Exercise brief:
From the records beneath, determine how many lines contain "computer" and report only that figure.

(Provided data begins)

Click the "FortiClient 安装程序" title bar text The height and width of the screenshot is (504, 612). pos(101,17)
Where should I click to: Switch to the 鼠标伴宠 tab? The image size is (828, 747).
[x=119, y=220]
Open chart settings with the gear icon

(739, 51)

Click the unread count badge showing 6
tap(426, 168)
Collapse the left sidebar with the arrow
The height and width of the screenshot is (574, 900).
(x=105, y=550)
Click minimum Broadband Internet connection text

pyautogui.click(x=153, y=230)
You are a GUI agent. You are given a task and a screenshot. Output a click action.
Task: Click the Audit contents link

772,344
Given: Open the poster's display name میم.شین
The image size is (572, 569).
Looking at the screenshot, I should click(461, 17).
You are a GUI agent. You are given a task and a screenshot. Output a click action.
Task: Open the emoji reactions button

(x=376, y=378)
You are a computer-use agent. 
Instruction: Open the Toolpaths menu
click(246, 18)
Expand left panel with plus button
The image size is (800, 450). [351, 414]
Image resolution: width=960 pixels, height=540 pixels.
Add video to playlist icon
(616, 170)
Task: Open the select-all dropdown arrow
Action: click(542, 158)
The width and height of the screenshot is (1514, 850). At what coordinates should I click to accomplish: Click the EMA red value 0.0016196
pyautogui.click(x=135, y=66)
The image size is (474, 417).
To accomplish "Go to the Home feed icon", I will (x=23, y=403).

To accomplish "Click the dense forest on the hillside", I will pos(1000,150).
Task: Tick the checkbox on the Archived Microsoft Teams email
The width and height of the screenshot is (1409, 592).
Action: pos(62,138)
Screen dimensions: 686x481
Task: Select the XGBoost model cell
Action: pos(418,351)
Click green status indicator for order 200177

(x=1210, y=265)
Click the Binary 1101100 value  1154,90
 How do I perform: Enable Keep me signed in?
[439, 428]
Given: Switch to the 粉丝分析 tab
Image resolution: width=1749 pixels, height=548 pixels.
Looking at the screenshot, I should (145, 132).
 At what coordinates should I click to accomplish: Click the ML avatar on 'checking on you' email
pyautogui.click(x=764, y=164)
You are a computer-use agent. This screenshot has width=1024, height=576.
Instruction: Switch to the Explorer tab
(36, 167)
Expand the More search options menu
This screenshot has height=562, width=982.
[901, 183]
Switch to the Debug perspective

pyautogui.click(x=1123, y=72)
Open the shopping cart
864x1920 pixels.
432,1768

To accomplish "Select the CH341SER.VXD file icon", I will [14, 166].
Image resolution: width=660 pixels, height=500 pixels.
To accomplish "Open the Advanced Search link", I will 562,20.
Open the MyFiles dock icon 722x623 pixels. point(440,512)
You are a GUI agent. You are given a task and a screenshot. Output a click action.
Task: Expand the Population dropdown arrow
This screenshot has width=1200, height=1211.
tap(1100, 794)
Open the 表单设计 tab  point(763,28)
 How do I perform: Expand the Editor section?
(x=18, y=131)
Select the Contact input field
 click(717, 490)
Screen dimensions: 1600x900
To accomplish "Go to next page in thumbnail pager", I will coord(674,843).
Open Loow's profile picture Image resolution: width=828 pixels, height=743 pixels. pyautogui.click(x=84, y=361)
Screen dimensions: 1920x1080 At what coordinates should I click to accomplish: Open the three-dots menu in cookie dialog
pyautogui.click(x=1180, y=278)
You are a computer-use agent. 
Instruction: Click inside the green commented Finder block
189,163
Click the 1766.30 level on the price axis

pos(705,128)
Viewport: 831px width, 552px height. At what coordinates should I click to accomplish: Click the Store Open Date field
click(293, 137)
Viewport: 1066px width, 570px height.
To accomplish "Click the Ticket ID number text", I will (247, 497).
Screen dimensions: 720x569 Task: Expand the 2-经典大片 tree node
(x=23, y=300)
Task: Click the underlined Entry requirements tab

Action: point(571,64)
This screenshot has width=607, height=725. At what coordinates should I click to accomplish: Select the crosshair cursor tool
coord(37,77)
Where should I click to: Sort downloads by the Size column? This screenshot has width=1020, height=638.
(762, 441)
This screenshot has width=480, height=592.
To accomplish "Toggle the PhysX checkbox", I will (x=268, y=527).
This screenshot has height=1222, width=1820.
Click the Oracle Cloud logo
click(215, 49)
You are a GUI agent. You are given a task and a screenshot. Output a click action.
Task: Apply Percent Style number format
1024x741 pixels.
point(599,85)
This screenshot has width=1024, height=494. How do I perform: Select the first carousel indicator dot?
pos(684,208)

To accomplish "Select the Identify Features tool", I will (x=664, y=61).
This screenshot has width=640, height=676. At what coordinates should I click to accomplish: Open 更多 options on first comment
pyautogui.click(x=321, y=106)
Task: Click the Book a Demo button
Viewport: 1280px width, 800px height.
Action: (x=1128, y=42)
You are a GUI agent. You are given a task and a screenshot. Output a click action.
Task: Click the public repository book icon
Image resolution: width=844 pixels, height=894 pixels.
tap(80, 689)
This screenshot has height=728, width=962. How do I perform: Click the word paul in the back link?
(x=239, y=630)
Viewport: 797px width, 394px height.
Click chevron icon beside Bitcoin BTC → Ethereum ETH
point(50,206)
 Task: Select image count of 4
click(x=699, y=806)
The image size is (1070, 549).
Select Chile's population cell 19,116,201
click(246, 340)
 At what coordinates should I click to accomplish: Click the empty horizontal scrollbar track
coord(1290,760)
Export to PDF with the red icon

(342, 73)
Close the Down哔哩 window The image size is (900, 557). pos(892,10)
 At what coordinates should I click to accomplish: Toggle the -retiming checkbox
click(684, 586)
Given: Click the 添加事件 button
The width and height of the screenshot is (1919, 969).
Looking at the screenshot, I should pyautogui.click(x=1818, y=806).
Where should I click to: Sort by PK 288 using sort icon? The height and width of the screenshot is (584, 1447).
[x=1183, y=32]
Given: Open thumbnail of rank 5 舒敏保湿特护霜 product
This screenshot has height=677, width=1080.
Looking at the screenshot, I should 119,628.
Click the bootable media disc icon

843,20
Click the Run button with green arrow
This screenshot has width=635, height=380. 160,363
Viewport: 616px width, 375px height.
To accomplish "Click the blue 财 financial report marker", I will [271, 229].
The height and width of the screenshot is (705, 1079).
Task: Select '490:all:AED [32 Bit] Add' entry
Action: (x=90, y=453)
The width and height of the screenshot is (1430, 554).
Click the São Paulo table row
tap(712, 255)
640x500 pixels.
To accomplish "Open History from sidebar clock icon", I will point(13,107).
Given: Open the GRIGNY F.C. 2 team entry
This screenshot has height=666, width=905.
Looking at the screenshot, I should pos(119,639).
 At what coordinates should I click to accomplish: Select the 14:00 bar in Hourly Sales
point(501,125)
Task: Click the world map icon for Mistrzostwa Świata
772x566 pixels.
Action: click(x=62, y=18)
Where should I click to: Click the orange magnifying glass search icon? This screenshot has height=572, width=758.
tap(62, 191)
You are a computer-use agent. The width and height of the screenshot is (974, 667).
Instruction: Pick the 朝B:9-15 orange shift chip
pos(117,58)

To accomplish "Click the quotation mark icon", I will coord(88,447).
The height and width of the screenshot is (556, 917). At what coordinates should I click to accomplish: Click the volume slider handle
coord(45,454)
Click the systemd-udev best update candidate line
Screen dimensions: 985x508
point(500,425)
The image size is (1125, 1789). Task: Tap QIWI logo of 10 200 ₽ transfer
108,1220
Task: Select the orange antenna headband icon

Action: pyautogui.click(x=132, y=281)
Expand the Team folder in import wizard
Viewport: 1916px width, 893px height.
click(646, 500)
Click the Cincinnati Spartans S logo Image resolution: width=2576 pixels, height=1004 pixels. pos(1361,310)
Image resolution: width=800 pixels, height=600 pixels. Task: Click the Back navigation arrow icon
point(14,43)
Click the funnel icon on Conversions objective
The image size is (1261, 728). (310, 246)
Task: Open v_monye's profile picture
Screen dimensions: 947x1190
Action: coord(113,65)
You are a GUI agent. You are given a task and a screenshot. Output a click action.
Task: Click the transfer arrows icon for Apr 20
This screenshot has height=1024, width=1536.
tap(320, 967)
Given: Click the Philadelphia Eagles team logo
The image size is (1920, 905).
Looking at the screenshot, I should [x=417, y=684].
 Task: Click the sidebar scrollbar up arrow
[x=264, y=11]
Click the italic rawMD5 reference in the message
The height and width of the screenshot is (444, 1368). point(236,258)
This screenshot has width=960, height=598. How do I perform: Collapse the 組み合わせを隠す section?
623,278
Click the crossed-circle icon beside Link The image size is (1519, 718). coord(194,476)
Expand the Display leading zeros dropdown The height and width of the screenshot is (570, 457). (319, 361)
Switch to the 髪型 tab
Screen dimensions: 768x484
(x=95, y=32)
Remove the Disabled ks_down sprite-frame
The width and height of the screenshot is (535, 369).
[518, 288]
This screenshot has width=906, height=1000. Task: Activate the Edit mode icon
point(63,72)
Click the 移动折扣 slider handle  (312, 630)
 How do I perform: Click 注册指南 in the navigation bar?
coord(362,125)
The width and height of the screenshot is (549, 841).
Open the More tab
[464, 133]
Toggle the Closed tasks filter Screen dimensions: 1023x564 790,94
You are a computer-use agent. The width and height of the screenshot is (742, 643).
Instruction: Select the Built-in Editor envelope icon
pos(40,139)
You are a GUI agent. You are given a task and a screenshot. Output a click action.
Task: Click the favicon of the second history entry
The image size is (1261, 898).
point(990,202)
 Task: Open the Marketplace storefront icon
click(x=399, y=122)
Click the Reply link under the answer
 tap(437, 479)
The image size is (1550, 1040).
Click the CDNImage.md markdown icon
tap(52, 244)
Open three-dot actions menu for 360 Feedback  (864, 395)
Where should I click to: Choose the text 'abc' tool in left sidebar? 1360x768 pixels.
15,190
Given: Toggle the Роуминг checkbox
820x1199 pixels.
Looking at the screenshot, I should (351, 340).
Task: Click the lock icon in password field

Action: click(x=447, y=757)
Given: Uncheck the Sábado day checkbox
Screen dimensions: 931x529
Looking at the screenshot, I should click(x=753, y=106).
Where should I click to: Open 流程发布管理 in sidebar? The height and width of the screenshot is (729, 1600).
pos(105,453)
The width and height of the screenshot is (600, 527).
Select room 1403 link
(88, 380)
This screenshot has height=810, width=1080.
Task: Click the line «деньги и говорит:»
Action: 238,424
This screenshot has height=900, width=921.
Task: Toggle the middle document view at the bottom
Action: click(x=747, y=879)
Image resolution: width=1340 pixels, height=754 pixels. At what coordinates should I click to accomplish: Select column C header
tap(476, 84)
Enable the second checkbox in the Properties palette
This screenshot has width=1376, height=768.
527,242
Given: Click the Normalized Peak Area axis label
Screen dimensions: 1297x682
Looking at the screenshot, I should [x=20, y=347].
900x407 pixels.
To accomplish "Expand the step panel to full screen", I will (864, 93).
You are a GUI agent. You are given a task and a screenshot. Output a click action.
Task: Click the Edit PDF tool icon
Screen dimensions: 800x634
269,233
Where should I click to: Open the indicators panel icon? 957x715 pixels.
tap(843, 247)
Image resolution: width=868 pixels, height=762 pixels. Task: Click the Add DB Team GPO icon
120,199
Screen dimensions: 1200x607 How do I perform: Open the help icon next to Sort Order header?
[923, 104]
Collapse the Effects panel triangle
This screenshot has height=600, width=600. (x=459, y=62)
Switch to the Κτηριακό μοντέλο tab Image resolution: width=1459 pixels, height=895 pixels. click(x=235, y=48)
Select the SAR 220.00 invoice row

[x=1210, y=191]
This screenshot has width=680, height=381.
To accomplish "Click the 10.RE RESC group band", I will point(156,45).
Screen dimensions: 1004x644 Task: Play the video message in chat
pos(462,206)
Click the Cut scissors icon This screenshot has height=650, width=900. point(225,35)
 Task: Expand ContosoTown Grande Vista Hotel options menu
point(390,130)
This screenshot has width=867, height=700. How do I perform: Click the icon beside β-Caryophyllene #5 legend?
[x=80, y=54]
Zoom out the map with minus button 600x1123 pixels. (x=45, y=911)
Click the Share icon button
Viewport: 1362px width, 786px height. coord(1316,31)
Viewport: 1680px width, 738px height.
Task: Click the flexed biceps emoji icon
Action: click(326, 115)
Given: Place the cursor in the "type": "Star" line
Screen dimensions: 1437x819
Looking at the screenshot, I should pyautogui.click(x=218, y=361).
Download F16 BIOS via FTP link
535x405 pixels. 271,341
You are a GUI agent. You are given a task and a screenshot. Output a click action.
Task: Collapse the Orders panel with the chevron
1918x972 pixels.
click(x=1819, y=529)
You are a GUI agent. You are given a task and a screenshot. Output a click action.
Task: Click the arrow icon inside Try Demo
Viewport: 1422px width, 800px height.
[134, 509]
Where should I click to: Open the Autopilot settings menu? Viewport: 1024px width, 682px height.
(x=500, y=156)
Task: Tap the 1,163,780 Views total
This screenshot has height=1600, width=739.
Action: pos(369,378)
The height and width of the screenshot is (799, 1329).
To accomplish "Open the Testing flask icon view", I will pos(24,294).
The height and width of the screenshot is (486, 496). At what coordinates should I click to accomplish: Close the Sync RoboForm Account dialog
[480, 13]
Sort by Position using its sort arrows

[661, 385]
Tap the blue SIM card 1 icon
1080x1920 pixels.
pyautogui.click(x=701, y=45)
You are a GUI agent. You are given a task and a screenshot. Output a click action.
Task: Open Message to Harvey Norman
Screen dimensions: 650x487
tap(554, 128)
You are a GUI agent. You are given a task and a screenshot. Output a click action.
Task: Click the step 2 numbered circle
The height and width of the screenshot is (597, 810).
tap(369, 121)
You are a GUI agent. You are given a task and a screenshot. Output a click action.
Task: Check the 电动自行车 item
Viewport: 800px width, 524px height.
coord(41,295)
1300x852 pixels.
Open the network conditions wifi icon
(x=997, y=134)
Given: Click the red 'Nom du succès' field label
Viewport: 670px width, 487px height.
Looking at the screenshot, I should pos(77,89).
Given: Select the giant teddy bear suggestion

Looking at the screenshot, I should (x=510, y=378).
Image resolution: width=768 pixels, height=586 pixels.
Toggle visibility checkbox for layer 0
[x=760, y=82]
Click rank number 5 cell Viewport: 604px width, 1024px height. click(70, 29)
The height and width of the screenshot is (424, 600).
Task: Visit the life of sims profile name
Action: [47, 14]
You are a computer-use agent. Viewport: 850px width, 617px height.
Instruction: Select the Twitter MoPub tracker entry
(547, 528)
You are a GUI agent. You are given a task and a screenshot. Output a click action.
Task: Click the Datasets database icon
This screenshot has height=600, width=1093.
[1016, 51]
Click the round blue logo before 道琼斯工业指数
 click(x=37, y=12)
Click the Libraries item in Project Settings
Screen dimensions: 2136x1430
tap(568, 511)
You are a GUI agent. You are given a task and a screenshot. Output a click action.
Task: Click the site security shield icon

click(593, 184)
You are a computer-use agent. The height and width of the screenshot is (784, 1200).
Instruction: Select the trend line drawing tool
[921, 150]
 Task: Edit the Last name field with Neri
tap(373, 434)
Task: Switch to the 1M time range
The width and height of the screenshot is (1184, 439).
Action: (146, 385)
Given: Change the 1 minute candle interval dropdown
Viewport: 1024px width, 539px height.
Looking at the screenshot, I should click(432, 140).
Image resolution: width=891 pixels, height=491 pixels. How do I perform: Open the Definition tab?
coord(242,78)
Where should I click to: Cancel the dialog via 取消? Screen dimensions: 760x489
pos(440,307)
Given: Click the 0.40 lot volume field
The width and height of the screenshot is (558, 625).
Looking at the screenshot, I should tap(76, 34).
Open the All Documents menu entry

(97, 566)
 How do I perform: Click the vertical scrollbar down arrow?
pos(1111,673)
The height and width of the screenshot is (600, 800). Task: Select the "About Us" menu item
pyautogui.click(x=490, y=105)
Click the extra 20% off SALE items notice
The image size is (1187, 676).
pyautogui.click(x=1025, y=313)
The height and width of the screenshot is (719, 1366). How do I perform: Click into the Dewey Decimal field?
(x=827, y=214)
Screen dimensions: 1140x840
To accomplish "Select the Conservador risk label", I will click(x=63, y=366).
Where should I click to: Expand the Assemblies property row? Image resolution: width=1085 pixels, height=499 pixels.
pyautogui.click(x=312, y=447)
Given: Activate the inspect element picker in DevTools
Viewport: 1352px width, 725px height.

(Provided data ends)

The completed task:
7